Charged Black Holes Mass Formula
For charged black holes, the mass can be determined as a function of its irreducible mass, angular momentum, and charge. Notably, it has been shown that up to 50% of the mass of an extreme charged black hole can be converted into energy, which is significantly higher compared to 29% for an extreme rotating black hole .
General Mass Formula
A more generalized formula for the mass of a black hole, considering linear momentum ( p ) and angular momentum ( L ), is given by: [ E^2 = m_{\text{ir}}^2 + \left(\frac{L^2}{4m_{\text{ir}}^2}\right) + p^2 ] where ( m_{\text{ir}} ) represents the irreducible mass .
Black Hole Entropy Formula
Schwarzschild Black Hole Entropy
The entropy of a Schwarzschild black hole, which is a non-rotating and uncharged black hole, can be derived using a Cardy-like formula. This formula is effective for static black holes whose gravitational entropy scales with the temperature and is particularly robust for solutions with negative heat capacity . The entropy corrections for dimensions greater than four are logarithmic in nature .
Loop Quantum Gravity and Black Hole Entropy
In the context of loop quantum gravity, the black hole entropy is calculated as a function of the horizon area. This approach provides an exact formula for both the leading and sub-leading terms, aligning with the Bekenstein-Hawking formula and uniquely fixing the value of the 'quantum of area' in the theory .

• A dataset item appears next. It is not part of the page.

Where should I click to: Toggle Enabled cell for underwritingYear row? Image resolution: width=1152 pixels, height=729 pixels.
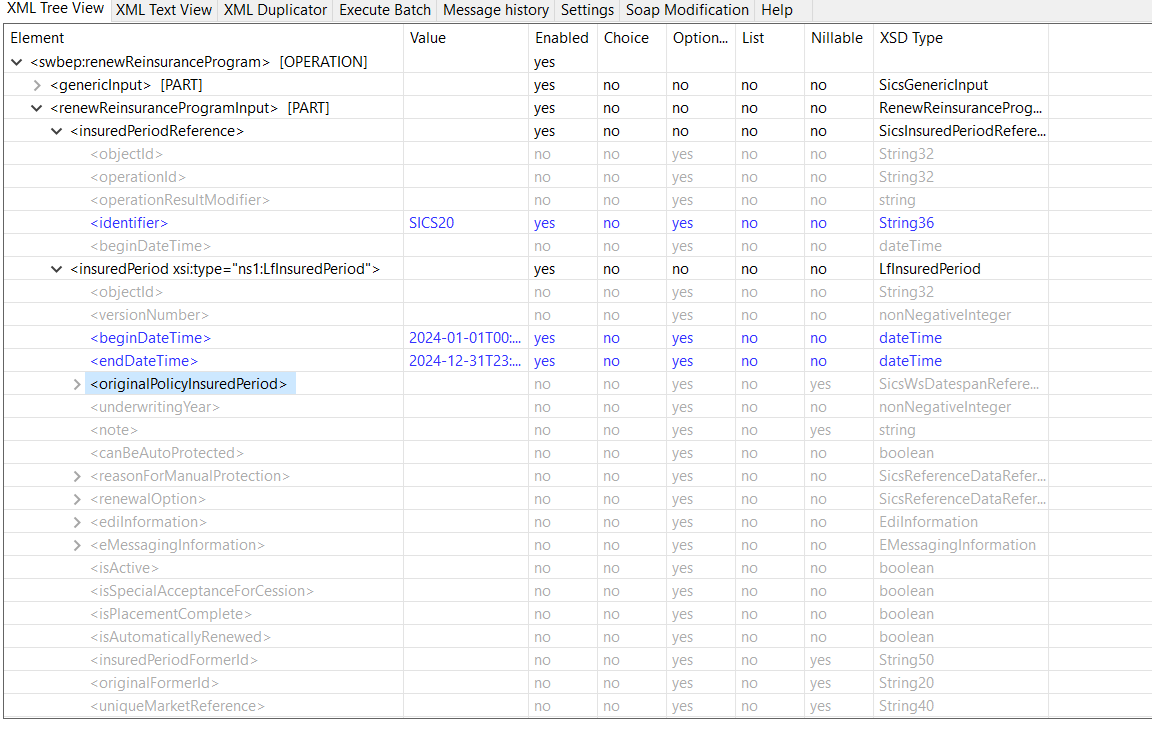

Higher Curvature Interactions
For black holes in Lovelock higher-curvature gravity theories, the entropy is not merely one quarter of the horizon's surface area. Instead, it includes a sum of intrinsic curvature invariants integrated over a cross-section of the horizon . This comprehensive approach is derived by integrating the first law of black hole mechanics using Hamiltonian methods .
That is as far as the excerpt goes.